However, there's another question that has been left at the margins of the debate
until now: how does Internet in China actually work, and which are the main trends
going on beyond the Great Wall? We've tried to gain a better understanding of the
topic through an interview to Donnie Hao Dong, a well-known expert of the fieldand
currently a visiting scholar at the Berkman Center, Harvard.
One first evidence, highlighted by our interviewee and confirmed by all recent
surveys, has to do with the quantitative dimensions of the phenomenon: internet in
China is huge, and the magnitude and intensity of its growth are hardly
understandable by the usual Western standards. According to the 25th Survey of the
China Internet Network Information Center (CNNIC) there are currently more than
384 millions netizens in China (+86 millions more than 2008) and the expansion is
sustained in all sectors of the web-sphere: online business, search, social networks,
online games.
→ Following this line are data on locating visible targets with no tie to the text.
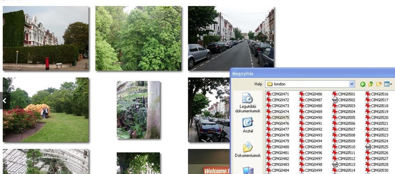The height and width of the screenshot is (174, 395).
Task: Open the green treetops photo
Action: click(x=138, y=38)
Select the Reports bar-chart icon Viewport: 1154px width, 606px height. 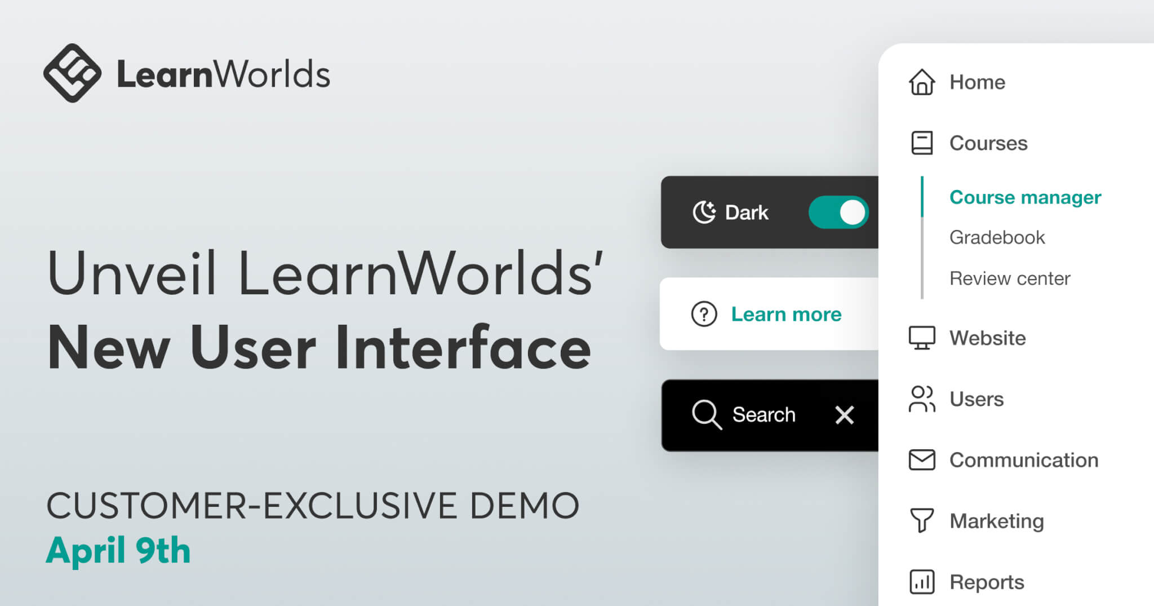pyautogui.click(x=922, y=581)
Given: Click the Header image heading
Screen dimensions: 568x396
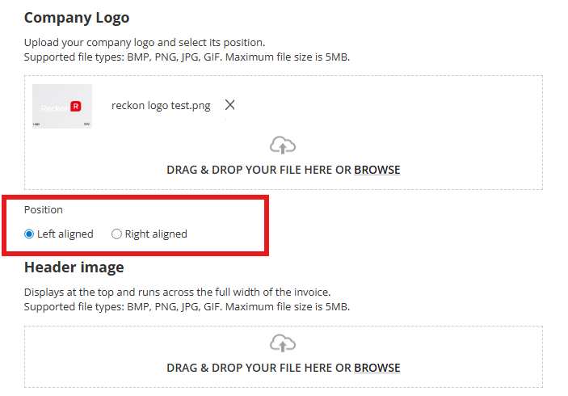Looking at the screenshot, I should 74,268.
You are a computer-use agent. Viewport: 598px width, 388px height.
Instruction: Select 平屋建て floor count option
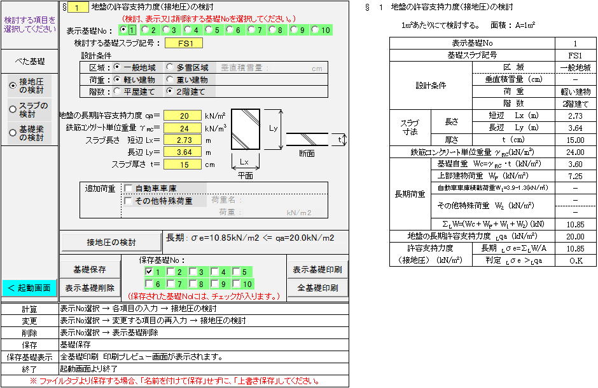[117, 91]
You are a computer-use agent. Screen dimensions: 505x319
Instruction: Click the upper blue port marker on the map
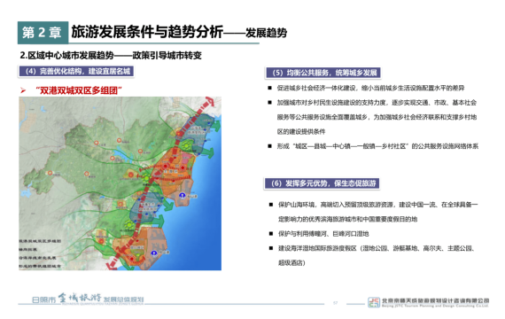point(183,195)
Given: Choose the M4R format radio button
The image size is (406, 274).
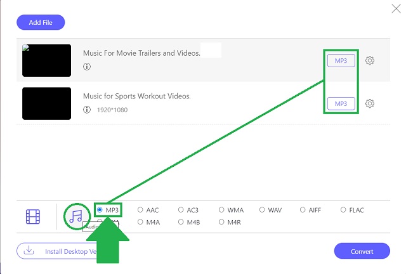Looking at the screenshot, I should tap(221, 222).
More than 233 millions of Chinese people access the Net through
their mobile phones.
But there's more than just numbers to this story. And that's because, according to
Dong, the Chinese web-sphere comes with cultural, linguistical and normative
characteristics that are very peculiar to it, and that make it somehow different from
the Western Net. To the extent that our interviewee has crafterd a brand new word-
Cinternet- to better describe the phenomenon. "The wording of 'Cinternet'- as he
explains in the answers he has mailed to Il Sole 24 Ore " does not mean I think there
is a network isolated from the Internet with clear physical or software boarders.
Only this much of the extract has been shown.